Everything really graduated from there.”Inspired, Colton decided a complete reinvention was in order. “I didn’t have a starting point for this,” he admits. “But I knew I had to grow and do things differently than I had done before.
” Eschewing labels, he turned to Kickstarter to connect directly with fans. “I couldn’t do it like I’d done my last two records . I wanted to work with some good friends and record in good studios.
This was going to be a record where I wanted the freedom to do something new, without any parameters.”Now reconnected with Copelin and Evans and ensconced with his family back in Oklahoma, Colton felt comfortable taking chances.
And working closely alongside Coyne and Steven Drozd of the Flaming Lips certainly helped radicalize his recording process. “It was completely unlike anything I’d ever done,” says the singer. “It wasn’t a Flaming Lips record, but I borrowed some gear from them and used those guys as a sounding board.
” Instead of writing an acoustic song and having his band flesh it out, Colton took the opposite tack: he never wrote on guitar. “Guitars became an accent, not the cornerstone,” he says. He would try out scenarios where Copelin and Evans would make sounds in one end of the studio, and he’d begin writing from there.

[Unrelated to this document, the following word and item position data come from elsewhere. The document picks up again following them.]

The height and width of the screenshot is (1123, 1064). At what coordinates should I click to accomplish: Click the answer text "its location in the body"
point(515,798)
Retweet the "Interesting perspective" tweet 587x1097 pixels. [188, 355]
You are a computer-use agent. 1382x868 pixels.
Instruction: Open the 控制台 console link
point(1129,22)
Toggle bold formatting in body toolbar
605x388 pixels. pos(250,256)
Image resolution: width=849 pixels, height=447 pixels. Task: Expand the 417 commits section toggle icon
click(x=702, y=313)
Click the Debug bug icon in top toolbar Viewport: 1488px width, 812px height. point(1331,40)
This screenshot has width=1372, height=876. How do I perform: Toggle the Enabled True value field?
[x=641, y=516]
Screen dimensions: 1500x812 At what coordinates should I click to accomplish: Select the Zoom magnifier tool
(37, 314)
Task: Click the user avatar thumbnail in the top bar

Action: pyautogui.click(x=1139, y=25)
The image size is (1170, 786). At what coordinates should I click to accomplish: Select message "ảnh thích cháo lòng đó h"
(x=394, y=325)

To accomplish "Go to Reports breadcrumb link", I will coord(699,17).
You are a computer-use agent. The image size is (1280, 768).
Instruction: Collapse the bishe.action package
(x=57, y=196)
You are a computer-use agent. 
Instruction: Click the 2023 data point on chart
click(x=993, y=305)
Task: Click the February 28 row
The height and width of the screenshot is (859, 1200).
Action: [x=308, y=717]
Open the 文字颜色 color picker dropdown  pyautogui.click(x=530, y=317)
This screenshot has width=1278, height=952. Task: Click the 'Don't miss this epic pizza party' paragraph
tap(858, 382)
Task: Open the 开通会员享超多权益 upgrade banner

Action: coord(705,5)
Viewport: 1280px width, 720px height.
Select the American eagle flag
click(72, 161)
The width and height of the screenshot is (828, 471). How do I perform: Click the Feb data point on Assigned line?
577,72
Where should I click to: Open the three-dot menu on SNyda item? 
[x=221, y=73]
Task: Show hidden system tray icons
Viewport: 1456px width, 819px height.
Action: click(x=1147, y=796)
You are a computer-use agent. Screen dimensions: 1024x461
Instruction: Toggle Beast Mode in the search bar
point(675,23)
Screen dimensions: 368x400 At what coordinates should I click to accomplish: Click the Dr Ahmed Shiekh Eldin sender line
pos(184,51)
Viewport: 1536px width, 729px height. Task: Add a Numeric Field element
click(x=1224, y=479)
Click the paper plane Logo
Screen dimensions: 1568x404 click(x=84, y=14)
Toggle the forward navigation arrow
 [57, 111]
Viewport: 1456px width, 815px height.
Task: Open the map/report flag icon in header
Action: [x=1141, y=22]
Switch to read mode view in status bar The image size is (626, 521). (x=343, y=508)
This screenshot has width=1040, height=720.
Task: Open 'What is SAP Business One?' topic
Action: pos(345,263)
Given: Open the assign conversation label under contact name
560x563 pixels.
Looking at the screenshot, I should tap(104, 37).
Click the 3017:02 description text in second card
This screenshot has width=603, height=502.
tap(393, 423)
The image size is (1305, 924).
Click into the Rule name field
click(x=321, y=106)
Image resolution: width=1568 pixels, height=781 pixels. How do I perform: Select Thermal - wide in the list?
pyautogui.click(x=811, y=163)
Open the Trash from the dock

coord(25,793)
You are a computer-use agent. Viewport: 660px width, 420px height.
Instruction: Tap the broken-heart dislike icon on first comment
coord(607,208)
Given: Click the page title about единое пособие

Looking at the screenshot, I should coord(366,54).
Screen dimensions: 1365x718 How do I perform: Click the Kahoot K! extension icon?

And the singer would spend hours just “twisting knobs and pushing buttons,” both Chad & Jarod's Blackwatch Studios in Norman, OK and the legendary Sonic Ranch studios in Tornillo, TX, home to some of Colton’s favorite bands (Yeah Yeah Yeahs, Beach House, Bright Eyes)“The point was to make me the most uncomfortable,” he says, laughing.
“I had to unlearn everything from 12 years. It was amazing and humbling at the same time.”Lyrically, Colton found the shift liberating. “I had been an autobiographical storyteller,” he says. “I love that, but this was the polar opposite.
The sounds made me think different things. I mean, I’m married with a kid and live back home…I wasn’t writing love songs. It was freeing: I didn’t feel the need to be real direct. This time, I wrote visually.
”The result, Lonely Ones, is a lyrically desolate album — dark at times, open to interpretation at others. And there are moments when Colton’s voice works as more of an accent to the song, rather than the focal point.
“It needed to be another instrument,” he says. “As a singer-songwriter all you have is your voice and your lyrics. I could let that go here.”The biggest example of change comes from the first single, “Born to Raise Hell,” an initially upbeat psychedelic rocker full of “la la las” and whistles that disguises a rather gruesome subject matter: a story about a hitchhiker who turned out to be a famous serial killer.
“The guy, Richard Speck, was in the car with Chad Copelin’s dad,” says Colton. “He had a big tattoo on his forearm that said ‘Born to Raise Hell.’ Once I heard that story, I was like, I have to write about that.
”Musically, Lonely Ones runs a wide gamut, veering from synths to guitars to strings, full of psychedelic flourishes and big production. But at its heart: a real sense of melody and plenty of choruses to wrap your head around.
Think of it as catchy, thoughtful headphone music.When Colton takes to the road this winter, he’ll face his next challenge: turning his bold new music into something equally as bold in a live setting.
“I’ve been doing a lot of solo acoustic before this, and that won’t happen,” he says. “It’s a full band, and there may even be moments where I don’t play guitar. These aren’t songs you strum along to.
”He adds: “Just like the record, I’m prepared to unlearn my live experience. I’m just really excited to begin everything again.”